# Setup

### Imports

In [1]:
import pandas as pd
from pylab import rcParams
import seaborn as sb
import matplotlib.pyplot as plt

import sklearn
from sklearn.cluster import DBSCAN
from collections import Counter
import datetime

### Setup data visualisaton params for Jupyter

In [2]:
%matplotlib inline
rcParams['figure.figsize'] = 15, 0.1
sb.set_style('whitegrid')

### Getting the dataset

In [3]:
address = '../datasets/staandelamp_realistic.json'
df_data = pd.read_json(address)

##### Sort the data on timestamp

In [4]:
df_data = df_data.sort_values(by=['time'])
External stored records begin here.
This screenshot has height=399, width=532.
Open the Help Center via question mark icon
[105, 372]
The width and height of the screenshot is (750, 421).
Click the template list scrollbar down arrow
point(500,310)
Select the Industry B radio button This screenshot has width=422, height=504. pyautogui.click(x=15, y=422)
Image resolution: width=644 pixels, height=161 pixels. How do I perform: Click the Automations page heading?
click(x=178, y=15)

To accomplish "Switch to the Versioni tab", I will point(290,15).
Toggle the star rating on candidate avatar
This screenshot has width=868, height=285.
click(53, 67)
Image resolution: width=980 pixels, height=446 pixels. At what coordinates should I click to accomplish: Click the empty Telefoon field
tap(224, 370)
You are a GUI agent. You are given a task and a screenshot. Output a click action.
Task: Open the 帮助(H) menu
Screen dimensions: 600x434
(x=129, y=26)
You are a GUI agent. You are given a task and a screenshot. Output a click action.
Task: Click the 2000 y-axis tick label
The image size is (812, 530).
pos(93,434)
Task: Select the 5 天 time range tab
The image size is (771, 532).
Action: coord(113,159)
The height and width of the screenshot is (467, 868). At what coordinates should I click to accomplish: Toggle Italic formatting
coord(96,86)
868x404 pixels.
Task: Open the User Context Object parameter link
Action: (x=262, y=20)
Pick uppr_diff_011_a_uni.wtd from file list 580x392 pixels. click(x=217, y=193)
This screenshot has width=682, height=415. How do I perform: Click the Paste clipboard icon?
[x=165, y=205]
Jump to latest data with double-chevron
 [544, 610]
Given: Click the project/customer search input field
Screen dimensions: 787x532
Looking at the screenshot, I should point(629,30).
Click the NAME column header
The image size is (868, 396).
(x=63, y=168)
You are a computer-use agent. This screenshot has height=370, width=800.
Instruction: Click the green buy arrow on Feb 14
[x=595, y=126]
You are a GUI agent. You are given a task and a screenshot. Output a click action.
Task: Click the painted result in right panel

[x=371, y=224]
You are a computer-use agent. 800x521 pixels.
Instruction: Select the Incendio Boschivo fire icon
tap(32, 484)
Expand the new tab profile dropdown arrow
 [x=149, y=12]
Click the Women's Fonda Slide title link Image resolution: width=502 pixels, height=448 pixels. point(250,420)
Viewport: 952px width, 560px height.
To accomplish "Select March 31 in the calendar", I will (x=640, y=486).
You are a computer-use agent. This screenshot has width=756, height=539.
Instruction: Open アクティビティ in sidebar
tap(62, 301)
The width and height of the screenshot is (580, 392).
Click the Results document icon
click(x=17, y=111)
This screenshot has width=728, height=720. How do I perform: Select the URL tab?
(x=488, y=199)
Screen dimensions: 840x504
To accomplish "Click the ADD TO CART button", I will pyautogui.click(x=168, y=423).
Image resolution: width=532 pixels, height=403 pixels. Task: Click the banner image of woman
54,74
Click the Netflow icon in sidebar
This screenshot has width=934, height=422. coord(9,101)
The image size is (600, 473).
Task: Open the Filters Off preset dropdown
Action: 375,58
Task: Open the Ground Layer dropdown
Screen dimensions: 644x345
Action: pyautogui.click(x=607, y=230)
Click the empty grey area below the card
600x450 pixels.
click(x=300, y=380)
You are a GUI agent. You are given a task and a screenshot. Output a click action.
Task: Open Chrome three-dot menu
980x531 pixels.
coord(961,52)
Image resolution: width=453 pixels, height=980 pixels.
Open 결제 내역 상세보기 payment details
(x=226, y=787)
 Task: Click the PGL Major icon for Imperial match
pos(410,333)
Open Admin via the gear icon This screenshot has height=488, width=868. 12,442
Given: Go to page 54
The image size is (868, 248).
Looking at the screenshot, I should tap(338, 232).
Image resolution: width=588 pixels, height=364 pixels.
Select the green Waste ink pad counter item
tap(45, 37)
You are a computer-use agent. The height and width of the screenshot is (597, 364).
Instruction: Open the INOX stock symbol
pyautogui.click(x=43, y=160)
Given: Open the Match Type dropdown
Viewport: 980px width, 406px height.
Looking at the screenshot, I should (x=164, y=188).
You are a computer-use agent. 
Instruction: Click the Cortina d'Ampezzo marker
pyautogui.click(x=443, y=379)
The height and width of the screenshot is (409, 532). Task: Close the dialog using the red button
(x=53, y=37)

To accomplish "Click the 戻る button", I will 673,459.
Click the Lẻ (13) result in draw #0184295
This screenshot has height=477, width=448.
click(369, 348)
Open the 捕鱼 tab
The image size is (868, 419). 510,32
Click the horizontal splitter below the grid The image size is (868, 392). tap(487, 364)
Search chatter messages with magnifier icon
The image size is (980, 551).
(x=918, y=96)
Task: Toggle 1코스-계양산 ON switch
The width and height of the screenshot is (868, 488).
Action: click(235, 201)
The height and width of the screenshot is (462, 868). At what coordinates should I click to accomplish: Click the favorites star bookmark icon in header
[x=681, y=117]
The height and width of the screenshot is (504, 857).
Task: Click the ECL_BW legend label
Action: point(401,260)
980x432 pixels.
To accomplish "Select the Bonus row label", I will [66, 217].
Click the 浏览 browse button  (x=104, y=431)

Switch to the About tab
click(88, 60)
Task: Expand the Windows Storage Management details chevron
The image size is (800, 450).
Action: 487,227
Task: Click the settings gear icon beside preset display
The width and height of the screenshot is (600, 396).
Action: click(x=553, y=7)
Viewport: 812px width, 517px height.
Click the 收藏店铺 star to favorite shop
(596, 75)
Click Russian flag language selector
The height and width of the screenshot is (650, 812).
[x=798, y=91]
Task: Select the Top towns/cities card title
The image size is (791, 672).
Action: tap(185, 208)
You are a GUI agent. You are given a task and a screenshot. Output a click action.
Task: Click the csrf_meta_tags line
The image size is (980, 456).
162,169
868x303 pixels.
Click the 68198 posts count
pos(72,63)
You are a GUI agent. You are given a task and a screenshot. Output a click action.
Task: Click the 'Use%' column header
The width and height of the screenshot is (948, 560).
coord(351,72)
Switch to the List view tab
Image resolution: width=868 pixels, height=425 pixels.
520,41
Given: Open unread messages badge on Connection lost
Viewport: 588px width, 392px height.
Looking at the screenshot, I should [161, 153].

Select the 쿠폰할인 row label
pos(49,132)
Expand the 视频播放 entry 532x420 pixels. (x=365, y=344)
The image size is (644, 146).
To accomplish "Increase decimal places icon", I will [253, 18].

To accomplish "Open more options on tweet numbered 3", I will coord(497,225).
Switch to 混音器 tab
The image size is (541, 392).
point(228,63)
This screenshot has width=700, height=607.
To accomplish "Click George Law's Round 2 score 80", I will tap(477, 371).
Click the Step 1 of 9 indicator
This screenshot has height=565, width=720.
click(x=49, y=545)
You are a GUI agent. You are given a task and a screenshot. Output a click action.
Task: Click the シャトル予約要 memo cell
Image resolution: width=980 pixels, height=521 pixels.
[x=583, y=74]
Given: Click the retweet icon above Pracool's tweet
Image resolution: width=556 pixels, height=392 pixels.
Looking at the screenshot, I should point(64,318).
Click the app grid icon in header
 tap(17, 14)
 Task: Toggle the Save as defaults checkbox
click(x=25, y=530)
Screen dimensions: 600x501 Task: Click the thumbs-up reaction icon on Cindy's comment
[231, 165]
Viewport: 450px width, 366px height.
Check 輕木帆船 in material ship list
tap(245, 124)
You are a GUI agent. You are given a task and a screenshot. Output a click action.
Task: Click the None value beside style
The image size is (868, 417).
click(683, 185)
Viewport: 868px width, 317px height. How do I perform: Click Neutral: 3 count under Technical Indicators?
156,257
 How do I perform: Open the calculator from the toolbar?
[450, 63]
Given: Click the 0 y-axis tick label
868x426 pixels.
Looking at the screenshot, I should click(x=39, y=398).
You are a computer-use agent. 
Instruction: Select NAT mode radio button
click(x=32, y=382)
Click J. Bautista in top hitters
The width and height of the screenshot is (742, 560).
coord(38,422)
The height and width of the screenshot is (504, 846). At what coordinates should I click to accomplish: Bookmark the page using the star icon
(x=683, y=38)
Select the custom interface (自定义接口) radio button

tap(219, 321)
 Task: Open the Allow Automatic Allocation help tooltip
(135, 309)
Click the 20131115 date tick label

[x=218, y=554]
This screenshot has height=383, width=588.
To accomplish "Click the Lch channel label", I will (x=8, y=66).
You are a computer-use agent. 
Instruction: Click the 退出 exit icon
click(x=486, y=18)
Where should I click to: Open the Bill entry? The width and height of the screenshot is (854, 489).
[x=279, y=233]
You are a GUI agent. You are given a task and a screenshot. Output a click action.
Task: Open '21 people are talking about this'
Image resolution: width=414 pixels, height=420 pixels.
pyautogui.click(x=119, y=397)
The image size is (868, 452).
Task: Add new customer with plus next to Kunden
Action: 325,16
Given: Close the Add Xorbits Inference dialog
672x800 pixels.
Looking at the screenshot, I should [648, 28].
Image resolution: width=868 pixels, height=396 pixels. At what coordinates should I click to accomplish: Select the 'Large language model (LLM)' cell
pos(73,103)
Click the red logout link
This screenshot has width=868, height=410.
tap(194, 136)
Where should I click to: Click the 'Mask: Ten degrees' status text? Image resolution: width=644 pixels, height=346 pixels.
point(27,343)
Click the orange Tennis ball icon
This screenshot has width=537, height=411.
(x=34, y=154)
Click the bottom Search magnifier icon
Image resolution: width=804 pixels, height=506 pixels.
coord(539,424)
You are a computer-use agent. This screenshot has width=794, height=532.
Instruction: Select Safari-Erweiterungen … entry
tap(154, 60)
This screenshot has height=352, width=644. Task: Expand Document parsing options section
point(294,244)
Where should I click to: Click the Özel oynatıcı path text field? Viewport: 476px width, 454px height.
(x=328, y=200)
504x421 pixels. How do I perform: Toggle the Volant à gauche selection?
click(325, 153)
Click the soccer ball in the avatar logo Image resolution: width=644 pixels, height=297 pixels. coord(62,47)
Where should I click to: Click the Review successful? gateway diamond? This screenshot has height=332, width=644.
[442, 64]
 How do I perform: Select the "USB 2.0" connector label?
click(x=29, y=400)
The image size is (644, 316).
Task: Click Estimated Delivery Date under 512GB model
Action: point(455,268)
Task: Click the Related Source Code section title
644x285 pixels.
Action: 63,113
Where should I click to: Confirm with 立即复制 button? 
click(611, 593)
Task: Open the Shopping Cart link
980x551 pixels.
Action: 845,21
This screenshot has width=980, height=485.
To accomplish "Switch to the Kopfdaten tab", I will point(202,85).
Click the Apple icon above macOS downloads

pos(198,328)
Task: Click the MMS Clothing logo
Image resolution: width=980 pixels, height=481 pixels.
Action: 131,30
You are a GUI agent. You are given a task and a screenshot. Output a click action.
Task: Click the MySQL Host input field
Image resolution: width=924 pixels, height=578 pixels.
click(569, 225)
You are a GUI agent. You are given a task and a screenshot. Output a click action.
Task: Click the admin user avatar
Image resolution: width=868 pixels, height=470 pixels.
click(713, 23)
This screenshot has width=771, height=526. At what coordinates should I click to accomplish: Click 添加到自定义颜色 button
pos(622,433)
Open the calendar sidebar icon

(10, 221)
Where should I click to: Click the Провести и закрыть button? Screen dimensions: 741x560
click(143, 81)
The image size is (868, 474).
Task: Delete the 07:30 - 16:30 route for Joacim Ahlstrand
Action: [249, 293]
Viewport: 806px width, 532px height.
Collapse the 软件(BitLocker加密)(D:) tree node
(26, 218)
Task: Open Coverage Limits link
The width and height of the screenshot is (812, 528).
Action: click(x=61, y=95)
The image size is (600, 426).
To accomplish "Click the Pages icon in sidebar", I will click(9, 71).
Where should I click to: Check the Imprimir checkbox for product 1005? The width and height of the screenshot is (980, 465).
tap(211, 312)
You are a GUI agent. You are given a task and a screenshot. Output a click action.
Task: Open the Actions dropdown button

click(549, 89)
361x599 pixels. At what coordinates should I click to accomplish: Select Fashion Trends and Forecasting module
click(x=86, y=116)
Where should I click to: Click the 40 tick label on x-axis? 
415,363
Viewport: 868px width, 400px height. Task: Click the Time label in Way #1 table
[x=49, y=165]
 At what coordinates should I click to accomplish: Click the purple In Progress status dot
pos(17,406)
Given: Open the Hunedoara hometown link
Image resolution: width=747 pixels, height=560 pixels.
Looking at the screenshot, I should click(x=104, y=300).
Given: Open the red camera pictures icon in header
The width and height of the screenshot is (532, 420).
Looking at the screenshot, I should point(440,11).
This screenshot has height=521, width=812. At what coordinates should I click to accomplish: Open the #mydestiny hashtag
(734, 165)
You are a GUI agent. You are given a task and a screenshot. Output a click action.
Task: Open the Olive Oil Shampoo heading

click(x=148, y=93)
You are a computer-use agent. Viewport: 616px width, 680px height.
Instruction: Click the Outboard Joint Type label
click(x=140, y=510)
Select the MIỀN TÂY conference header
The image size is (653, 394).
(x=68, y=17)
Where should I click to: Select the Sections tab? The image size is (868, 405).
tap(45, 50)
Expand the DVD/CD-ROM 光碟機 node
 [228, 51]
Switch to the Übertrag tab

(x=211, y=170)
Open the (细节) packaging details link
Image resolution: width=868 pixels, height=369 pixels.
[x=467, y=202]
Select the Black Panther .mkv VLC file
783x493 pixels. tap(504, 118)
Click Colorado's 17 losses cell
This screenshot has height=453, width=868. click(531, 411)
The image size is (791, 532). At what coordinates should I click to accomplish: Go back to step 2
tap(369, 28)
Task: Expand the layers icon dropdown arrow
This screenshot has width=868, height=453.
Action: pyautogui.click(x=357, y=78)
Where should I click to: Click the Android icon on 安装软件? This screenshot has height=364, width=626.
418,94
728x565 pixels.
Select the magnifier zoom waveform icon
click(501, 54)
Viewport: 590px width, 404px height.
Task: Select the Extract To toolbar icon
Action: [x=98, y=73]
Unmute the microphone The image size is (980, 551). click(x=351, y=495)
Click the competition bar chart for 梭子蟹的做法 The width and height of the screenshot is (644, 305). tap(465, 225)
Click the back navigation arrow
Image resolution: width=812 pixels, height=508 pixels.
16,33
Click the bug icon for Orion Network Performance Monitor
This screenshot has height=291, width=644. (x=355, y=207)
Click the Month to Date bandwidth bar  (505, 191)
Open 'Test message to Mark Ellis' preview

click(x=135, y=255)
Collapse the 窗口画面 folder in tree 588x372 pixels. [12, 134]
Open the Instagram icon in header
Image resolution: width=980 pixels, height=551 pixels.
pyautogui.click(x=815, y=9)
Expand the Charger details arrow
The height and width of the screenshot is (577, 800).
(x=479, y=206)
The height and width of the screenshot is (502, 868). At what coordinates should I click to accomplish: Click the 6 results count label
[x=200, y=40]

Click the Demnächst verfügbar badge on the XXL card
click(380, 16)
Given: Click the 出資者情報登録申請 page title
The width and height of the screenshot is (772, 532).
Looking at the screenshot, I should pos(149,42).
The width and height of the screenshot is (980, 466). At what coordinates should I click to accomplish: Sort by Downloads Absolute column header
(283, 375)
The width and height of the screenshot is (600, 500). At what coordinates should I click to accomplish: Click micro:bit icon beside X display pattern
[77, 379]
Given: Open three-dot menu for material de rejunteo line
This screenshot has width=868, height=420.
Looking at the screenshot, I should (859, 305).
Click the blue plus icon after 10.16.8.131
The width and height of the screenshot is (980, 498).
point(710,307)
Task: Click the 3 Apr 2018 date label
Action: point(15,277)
##### <font color='red'>TEMP</font> Cut off the dataset (Grab around 6 hours of timestamps) <font color='red'>TEMP</font>

In [5]:
df_data
df_data.head()

Unnamed: 0,name,state,time
2,Staande_Lamp_3,0,1509489940655
6,Staande_Lamp_5,1,1509490011225
0,Staande_Lamp_1,1,1509491943009
1,Staande_Lamp_2,0,1509492221471
3,Staande_Lamp_3,1,1509492826941


# Functions

### Cleaning the dataset

In [6]:
from sklearn.preprocessing import LabelEncoder
from collections import defaultdict

def clean_dataframe_for_fitting(df):
    d = defaultdict(LabelEncoder)
    df_fit = df.apply(lambda x: d[x.name].fit_transform(x))
    df_fit['state'] = df['state']
    df_fit['time'] = df['time']
    return df_fit

### Fit the DBSCAN model

In [7]:
min_samples_untill_its_a_cluster = 2

def fit_model(df, eps_distance_in_milliseconds):
    model = DBSCAN(
        eps=eps_distance_in_milliseconds, 
        min_samples=min_samples_untill_its_a_cluster
    ).fit(df)
    return model

### Get information from the model

In [8]:
def get_model_info(model):
    info_dict = {}
    info_dict['amount_of_datapoints'] = model.labels_.size
    info_dict['amount_of_outliers'] = Counter(model.labels_)[-1]
    
    
    cluster_data_count = Counter(model.labels_)
    if -1 in cluster_data_count:
        cluster_data_count.pop(-1) # don't count outliers as a cluster
    if (bool(cluster_data_count)):
        amount_of_clusters = max(cluster_data_count) + 1
    else:
        amount_of_clusters = 0;
    info_dict['amount_of_clusters'] = amount_of_clusters
    info_dict['datapoints_per_cluster_dict'] = Counter(model.labels_)
    return info_dict

In [9]:
def split_dataframe_on_cluster(model, df):
    df['cluster'] = model.labels_
    
    cluster_dict = {}
    
    amount_of_clusters = get_model_info(model)['amount_of_clusters']
    
    for idx in range(amount_of_clusters):
        cluster_dict[idx] = df.loc[df['cluster'] == idx].drop(columns=['cluster'])

    return cluster_dict

In [10]:
def get_too_large_clusters(cluster_dict, limit_in_milliseconds):
    too_large_clusters_dataframes_dict = {}

    for idx, df in cluster_dict.items():

        first_time = df['time'].iloc[0]
        last_time = df['time'].iloc[df['time'].size - 1]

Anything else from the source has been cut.